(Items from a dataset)
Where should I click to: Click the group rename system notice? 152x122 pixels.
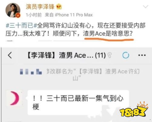(x=80, y=75)
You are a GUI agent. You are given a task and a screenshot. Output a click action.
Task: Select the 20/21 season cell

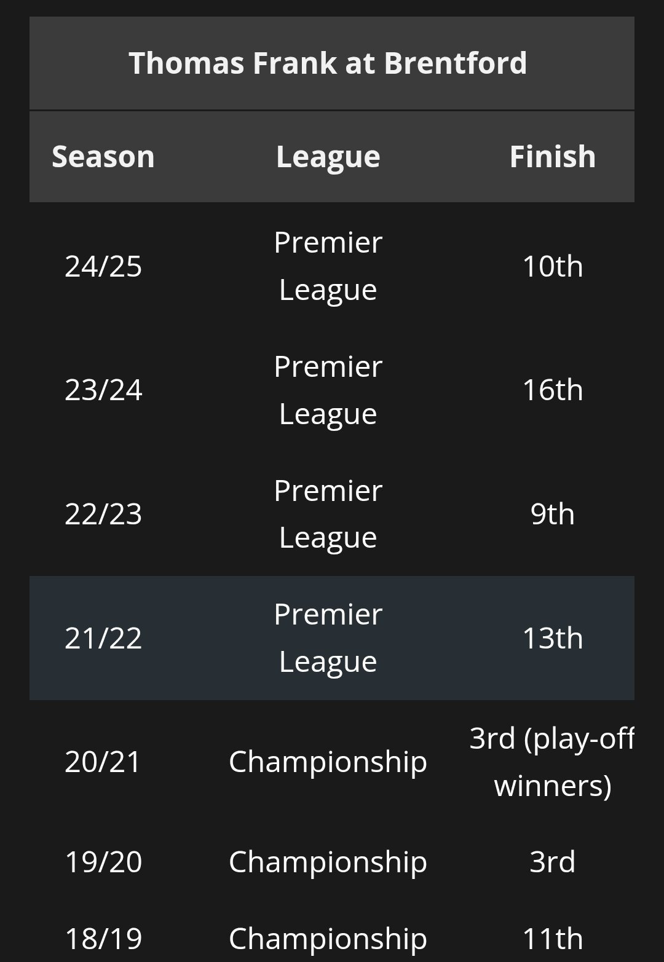tap(103, 762)
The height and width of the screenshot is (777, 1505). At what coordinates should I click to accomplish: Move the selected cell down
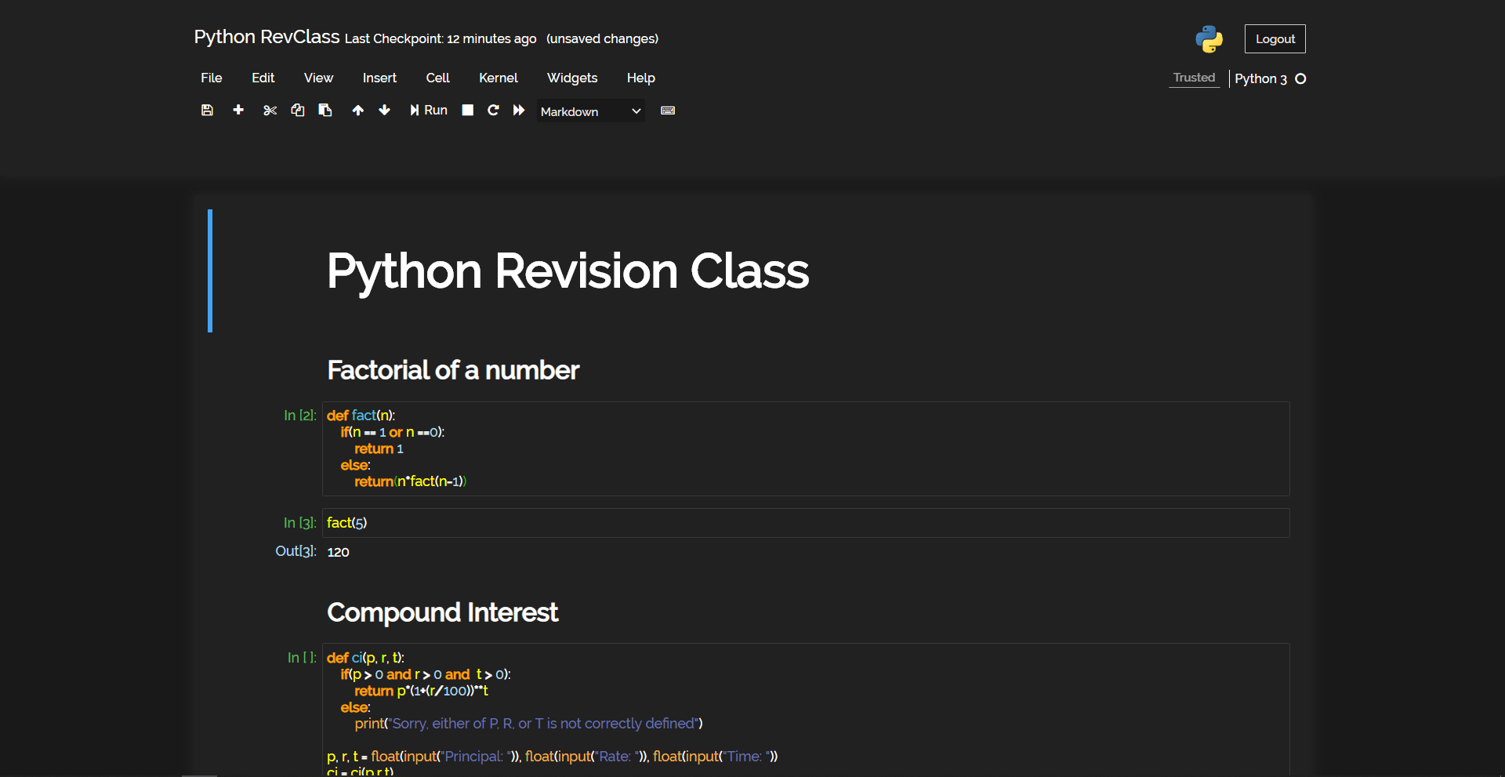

#### [Prompt]
Reproduce all of the data above word for word, omitting the pictures.

#### [Answer to the task]
Where should I click to: Click the group rename system notice? 152x122 pixels.
(x=80, y=75)
You are a GUI agent. You are given a task and a screenshot. Output a click action.
Task: Select the 20/21 season cell

tap(103, 762)
The height and width of the screenshot is (777, 1505). At what coordinates should I click to accomplish: Move the selected cell down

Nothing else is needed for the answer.